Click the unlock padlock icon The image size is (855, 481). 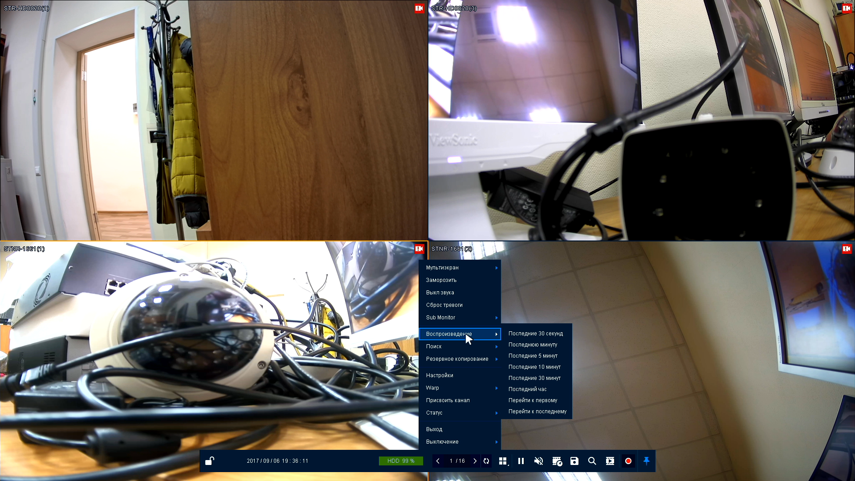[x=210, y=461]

━━━━━━━━━━━━━━━━━━━━

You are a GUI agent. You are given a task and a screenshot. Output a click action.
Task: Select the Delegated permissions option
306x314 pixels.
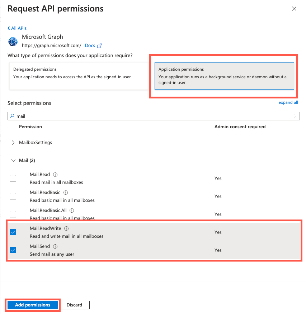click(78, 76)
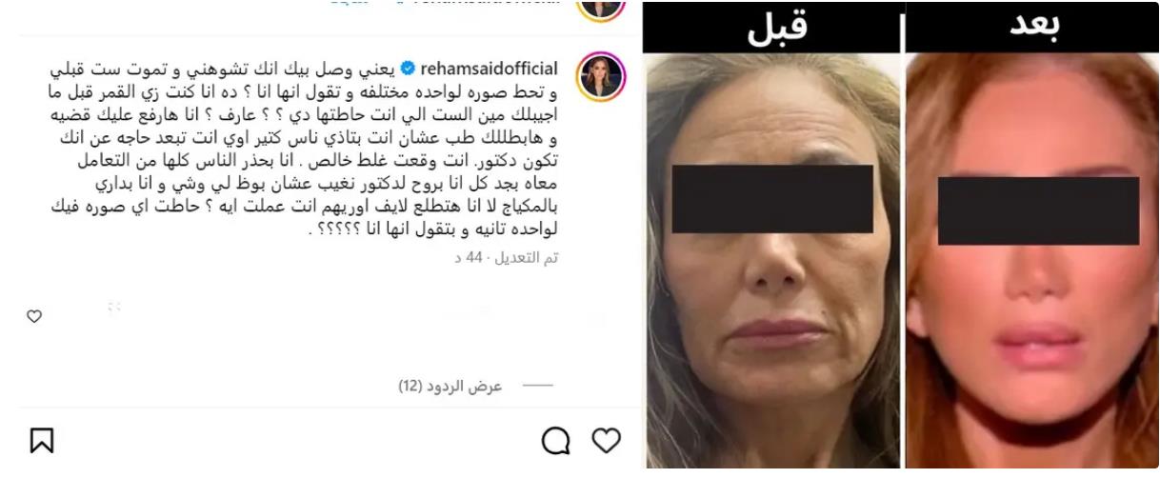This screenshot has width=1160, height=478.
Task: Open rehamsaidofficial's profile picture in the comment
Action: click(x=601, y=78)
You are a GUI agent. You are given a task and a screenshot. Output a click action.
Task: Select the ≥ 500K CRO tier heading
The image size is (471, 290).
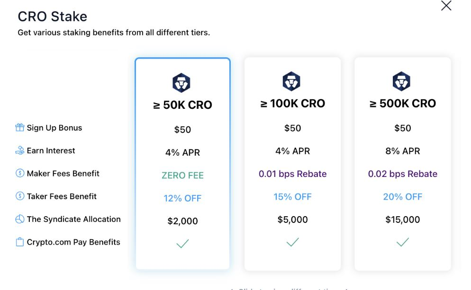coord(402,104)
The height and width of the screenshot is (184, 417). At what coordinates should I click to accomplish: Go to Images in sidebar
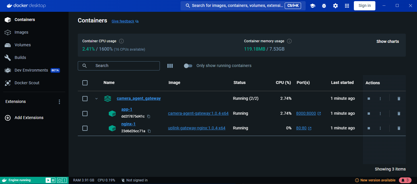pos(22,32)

━━━━━━━━━━━━━━━━━━━━

> **EXERCISE**
Find each line in the entries above that contains the word "Select", and copy those lines.

> **WRITTEN SOLUTION**
Task: Select the Delegated permissions option
Task: Select the ≥ 500K CRO tier heading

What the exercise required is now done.